Beet and lentil salad
Chef Tom McNary
Soif Wine Bar & Merchants, Santa Cruz
Ingredients
3 small red beets (about the size of a golf ball)
3 small gold beets
Salt and olive oil, to taste
1 1/2 cups French green lentils
2 tbsp. each diced carrots, onions and celery
1/2 cup walnut halves
4 to 5 handfuls arugula, washed and dried
1/2 cup crumbled feta cheese
Preserved lemon vinaigrette (can be made in advance)
2 tbsp. finely diced shallots
Zest and juice of 2 lemons
1 cup extra virgin olive oil
2 tbsp. diced preserved lemon peel
Salt and pepper, to taste
Directions
Preheat oven to 350 degrees.

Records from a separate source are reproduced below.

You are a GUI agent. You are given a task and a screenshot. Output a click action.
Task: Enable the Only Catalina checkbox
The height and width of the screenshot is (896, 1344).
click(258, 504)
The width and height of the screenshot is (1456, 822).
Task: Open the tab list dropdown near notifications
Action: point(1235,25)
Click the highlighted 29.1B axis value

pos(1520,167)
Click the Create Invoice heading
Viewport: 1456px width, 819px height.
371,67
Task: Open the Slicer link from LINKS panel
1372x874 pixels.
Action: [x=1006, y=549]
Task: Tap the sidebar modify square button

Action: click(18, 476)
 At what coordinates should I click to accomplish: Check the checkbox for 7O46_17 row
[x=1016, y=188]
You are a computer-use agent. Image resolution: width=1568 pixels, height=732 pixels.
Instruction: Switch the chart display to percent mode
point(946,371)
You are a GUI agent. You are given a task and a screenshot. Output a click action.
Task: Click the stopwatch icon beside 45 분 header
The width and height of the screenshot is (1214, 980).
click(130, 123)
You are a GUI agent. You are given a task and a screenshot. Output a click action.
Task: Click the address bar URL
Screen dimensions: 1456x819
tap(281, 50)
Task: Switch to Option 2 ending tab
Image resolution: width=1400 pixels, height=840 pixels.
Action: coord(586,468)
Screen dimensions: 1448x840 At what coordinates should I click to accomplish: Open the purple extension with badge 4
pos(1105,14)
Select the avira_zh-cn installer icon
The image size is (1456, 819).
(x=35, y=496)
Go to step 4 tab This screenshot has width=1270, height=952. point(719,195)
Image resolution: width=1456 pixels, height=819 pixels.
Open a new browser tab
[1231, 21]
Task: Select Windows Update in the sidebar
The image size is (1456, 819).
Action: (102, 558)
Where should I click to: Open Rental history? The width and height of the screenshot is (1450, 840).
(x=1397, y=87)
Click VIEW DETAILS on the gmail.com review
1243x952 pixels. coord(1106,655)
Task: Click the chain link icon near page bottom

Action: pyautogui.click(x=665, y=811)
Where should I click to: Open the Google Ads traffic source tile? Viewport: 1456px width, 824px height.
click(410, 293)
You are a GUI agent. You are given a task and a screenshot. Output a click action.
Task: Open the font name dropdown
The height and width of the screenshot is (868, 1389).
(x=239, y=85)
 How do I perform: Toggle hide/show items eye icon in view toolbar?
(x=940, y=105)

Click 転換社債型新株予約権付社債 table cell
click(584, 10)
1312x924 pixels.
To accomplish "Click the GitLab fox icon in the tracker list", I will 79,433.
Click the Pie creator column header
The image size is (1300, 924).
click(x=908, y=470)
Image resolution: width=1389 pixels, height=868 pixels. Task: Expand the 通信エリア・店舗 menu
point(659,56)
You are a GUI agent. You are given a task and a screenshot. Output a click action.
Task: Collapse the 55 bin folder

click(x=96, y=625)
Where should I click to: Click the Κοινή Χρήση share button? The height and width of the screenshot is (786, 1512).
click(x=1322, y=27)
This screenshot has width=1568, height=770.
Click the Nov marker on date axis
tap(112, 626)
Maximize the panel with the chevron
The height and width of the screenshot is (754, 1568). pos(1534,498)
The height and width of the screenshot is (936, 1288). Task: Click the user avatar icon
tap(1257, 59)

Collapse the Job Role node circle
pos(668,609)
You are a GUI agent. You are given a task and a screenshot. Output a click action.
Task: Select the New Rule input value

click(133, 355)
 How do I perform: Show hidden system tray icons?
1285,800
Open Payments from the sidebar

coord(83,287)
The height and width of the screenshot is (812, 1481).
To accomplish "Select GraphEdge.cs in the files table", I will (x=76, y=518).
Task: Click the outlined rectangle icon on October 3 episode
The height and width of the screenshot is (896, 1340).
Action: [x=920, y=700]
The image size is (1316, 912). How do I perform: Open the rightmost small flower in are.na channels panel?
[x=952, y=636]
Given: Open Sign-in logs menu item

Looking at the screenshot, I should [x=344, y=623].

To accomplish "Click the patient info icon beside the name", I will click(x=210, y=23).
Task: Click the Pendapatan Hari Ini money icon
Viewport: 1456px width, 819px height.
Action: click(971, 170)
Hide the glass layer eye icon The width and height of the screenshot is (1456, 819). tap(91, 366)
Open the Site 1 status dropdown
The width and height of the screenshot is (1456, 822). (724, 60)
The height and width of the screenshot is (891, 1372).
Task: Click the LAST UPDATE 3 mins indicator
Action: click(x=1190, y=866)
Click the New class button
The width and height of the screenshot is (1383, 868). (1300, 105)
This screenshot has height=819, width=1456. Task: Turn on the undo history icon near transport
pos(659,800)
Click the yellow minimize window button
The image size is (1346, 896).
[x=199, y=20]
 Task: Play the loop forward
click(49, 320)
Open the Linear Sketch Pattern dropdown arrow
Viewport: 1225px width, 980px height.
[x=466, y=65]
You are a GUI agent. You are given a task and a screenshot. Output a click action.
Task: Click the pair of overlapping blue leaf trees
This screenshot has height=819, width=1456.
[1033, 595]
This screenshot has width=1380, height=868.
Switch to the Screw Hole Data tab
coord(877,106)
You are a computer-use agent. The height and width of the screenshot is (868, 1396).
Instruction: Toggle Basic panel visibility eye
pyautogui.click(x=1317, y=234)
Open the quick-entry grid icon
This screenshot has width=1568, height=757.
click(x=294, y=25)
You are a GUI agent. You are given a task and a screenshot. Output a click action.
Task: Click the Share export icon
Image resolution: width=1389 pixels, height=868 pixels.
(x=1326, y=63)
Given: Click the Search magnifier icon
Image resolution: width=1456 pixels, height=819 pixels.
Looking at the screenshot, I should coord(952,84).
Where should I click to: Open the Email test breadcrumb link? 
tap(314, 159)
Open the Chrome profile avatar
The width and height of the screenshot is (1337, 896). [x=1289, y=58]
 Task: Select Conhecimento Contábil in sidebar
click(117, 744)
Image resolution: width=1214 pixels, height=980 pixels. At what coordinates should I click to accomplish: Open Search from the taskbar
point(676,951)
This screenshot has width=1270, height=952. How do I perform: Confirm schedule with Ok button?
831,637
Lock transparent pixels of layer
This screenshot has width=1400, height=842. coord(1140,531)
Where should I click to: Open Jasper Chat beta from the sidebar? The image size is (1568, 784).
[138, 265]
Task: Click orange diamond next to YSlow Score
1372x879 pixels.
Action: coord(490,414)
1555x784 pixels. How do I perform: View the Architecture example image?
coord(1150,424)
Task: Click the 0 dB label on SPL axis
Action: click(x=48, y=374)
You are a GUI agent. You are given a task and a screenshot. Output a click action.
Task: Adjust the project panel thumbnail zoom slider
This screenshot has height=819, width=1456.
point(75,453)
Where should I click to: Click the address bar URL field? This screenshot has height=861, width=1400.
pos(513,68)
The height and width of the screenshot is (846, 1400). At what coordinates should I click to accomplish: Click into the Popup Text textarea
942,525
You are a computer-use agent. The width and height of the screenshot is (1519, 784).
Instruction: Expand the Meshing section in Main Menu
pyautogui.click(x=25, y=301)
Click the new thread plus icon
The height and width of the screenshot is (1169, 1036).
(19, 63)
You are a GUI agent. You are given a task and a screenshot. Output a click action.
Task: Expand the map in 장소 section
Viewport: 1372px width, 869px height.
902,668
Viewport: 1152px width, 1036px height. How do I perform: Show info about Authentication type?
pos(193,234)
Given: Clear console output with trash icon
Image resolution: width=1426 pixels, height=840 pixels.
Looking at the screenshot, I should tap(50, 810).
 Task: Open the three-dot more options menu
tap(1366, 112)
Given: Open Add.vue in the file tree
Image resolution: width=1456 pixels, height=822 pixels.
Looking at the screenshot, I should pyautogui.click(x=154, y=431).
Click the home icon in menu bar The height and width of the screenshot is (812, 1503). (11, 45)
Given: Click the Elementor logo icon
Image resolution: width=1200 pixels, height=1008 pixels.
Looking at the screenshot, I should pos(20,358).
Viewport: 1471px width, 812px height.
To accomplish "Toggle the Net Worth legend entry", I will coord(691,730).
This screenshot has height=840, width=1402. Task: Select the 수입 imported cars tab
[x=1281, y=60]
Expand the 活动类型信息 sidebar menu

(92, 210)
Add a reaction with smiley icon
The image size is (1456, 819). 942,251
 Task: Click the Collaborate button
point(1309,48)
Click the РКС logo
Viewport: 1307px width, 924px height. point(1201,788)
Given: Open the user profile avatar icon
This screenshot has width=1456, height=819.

Wash beets and sprinkle with salt and olive oil. Wrap in foil and bake for 45 minutes or until tender when pierced with a knife. When cool, peel, quarter and set aside. In the meantime, sort lentils. Place in a saucepan with 4 cups water and bring to boil. Reduce to simmer. Add carrots, onions and celery and simmer for 10 to 15 minutes or until lentils are done. Remove from heat, drain and let cool. Place walnuts on a sheet pan and toast in a 350-degree oven until fragrant. Remove and let cool.
In the meantime, prepare vinaigrette by whisking together all ingredients.
To assemble salad, arrange arugula on a platter. Toss lentils and beets with 2/3 of the vinaigrette and season with salt and pepper. Add to platter. Garnish with toasted walnuts and crumbled feta. Serve family style with remaining vinaigrette on the side.